Besides, longitude and latitude showed a significant association with the increase in most of the metrics and some significant interactions with forest increase, and different patterns of forest growth were observed throughout Europe (Table 2, Fig. 2). Longitude showed a positive association with the increase in both the effective mesh size and the percentage of like adjacencies, and negative with the increase in forest total edge and in the number of forest patches. Latitude showed a positive association with the increase in both forest total edge and the Shannon diversity index, and negative with that in forest effective mesh size and in the percentage of like adjacencies. Further, the increase in effective mesh size following forest cover increase was higher the higher the longitude and latitude (Fig. 4 a and b, Appendix 2, respectively). Contrarily, the increase in the forest total edge in relation to forest cover increase was higher the lower the longitude and latitude (Fig. 4 c and d, Appendix 2, respectively).

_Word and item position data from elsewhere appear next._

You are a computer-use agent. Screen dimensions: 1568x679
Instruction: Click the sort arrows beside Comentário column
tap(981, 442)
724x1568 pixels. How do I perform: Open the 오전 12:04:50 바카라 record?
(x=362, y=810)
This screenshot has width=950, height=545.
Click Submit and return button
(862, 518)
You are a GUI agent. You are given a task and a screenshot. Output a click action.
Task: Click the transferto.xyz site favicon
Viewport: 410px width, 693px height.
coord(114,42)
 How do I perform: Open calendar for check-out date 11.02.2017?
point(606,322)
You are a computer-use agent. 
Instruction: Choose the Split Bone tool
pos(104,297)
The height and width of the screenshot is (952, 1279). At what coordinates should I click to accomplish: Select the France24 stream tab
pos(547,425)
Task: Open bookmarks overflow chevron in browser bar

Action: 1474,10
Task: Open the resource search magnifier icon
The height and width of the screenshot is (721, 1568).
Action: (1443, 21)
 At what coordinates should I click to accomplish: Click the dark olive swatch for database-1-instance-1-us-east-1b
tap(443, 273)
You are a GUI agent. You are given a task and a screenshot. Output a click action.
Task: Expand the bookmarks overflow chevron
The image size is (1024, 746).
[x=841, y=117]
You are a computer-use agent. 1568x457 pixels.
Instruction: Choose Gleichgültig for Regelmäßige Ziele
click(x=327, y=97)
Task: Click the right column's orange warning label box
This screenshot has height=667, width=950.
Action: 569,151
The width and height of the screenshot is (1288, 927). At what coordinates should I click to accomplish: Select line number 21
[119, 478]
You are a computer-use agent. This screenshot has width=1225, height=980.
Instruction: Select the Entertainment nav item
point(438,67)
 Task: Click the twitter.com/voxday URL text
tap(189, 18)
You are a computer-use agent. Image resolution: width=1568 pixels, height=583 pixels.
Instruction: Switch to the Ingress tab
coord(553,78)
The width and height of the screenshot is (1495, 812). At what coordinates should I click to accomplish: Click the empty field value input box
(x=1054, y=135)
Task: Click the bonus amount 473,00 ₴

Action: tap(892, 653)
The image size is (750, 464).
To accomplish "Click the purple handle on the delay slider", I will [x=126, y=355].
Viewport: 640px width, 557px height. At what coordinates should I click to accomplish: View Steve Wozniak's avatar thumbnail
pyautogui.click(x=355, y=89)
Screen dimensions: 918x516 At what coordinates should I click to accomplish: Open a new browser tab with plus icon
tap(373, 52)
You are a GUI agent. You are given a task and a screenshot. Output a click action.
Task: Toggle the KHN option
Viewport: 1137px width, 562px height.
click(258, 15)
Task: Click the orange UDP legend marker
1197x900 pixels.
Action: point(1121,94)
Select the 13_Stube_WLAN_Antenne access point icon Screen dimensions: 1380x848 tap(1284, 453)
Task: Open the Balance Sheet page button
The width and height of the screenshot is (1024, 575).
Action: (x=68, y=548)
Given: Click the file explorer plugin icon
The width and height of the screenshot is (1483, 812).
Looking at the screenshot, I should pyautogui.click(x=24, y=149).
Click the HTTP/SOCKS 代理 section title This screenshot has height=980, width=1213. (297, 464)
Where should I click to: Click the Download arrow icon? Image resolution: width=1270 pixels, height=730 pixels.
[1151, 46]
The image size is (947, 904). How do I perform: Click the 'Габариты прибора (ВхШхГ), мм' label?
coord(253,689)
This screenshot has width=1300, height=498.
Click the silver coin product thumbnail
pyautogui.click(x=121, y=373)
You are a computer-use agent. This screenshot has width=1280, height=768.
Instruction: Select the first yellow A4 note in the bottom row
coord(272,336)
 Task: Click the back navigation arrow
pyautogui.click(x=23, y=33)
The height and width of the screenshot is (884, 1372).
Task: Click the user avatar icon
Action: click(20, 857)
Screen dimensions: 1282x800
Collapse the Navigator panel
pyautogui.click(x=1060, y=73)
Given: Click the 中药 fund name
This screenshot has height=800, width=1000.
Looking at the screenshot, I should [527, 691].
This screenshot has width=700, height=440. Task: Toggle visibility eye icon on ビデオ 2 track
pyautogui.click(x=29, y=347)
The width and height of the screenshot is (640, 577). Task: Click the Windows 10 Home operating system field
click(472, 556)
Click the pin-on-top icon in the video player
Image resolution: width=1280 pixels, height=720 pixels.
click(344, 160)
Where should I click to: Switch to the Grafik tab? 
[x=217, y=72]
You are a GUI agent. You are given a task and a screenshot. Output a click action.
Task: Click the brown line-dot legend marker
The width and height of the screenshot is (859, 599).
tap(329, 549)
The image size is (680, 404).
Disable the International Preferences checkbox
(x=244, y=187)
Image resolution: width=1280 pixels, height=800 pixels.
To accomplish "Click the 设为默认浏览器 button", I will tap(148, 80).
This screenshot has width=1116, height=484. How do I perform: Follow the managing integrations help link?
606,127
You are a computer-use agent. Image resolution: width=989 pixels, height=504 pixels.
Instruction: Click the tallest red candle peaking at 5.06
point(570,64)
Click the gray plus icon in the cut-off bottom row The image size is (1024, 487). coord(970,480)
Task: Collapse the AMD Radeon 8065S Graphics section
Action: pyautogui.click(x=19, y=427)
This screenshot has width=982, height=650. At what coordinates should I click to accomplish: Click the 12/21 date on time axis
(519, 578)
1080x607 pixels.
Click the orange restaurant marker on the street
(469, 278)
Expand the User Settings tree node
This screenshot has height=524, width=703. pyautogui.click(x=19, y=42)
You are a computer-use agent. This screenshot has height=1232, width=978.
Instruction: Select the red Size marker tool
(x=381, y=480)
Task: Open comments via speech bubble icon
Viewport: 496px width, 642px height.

The increase in the number of forest patches following that in forest cover was higher the lower the latitude (Fig. 4e, Appendix 2).

Distribution of the study landscapes classified as patch coalescence (effective mesh size increase over the median of the sample while number of forest patches under the median of the sample), patch proliferation (effective mesh size increase under the median of the sample while number of forest patches over the median of the sample) and both patch coalescence and proliferation (the remaining landscapes)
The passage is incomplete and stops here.